- EXERCISE: Set down the data again in full, keeping every line exactly as it is.

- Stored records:
○ ○ ○ ○ ○ ○ ○
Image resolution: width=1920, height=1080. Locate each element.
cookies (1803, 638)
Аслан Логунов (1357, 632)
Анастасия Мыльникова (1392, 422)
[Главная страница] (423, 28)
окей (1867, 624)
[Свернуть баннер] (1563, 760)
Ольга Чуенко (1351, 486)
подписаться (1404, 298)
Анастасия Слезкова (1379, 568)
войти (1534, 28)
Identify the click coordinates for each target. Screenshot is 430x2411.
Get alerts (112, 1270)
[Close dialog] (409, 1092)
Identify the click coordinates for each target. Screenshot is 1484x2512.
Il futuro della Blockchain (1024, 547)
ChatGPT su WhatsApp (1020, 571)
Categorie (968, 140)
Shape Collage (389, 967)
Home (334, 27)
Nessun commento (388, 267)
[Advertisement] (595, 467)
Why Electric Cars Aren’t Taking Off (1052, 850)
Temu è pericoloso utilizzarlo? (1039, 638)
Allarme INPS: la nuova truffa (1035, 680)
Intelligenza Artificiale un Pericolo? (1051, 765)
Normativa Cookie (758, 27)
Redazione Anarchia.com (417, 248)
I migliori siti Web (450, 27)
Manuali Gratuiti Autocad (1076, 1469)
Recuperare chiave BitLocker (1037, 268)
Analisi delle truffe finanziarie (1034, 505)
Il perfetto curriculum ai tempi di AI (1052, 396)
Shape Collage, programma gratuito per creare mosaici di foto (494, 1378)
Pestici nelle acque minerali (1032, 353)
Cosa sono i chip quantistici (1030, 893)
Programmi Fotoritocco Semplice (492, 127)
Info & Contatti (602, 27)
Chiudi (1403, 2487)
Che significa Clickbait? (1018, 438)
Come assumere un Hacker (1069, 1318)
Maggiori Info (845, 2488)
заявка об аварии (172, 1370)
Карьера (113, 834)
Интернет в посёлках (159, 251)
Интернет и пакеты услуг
○ ○ ○ ○ ○ ○ ○
- REPLY TO THE EXERCISE:
Image resolution: width=1920, height=1080. Locate each element.
cookies (1803, 638)
Аслан Логунов (1357, 632)
Анастасия Мыльникова (1392, 422)
[Главная страница] (423, 28)
окей (1867, 624)
[Свернуть баннер] (1563, 760)
Ольга Чуенко (1351, 486)
подписаться (1404, 298)
Анастасия Слезкова (1379, 568)
войти (1534, 28)
Identify the click coordinates for each target. Screenshot is 430x2411.
Get alerts (112, 1270)
[Close dialog] (409, 1092)
Identify the click coordinates for each target. Screenshot is 1484x2512.
Il futuro della Blockchain (1024, 547)
ChatGPT su WhatsApp (1020, 571)
Categorie (968, 140)
Shape Collage (389, 967)
Home (334, 27)
Nessun commento (388, 267)
[Advertisement] (595, 467)
Why Electric Cars Aren’t Taking Off (1052, 850)
Temu è pericoloso utilizzarlo? (1039, 638)
Allarme INPS: la nuova truffa (1035, 680)
Intelligenza Artificiale un Pericolo? (1051, 765)
Normativa Cookie (758, 27)
Redazione Anarchia.com (417, 248)
I migliori siti Web (450, 27)
Manuali Gratuiti Autocad (1076, 1469)
Recuperare chiave BitLocker (1037, 268)
Analisi delle truffe finanziarie (1034, 505)
Il perfetto curriculum ai tempi di AI (1052, 396)
Shape Collage, programma gratuito per creare mosaici di foto (494, 1378)
Pestici nelle acque minerali (1032, 353)
Cosa sono i chip quantistici (1030, 893)
Programmi Fotoritocco Semplice (492, 127)
Info & Contatti (602, 27)
Chiudi (1403, 2487)
Che significa Clickbait? (1018, 438)
Come assumere un Hacker (1069, 1318)
Maggiori Info (845, 2488)
заявка об аварии (172, 1370)
Карьера (113, 834)
Интернет в посёлках (159, 251)
Интернет и пакеты услуг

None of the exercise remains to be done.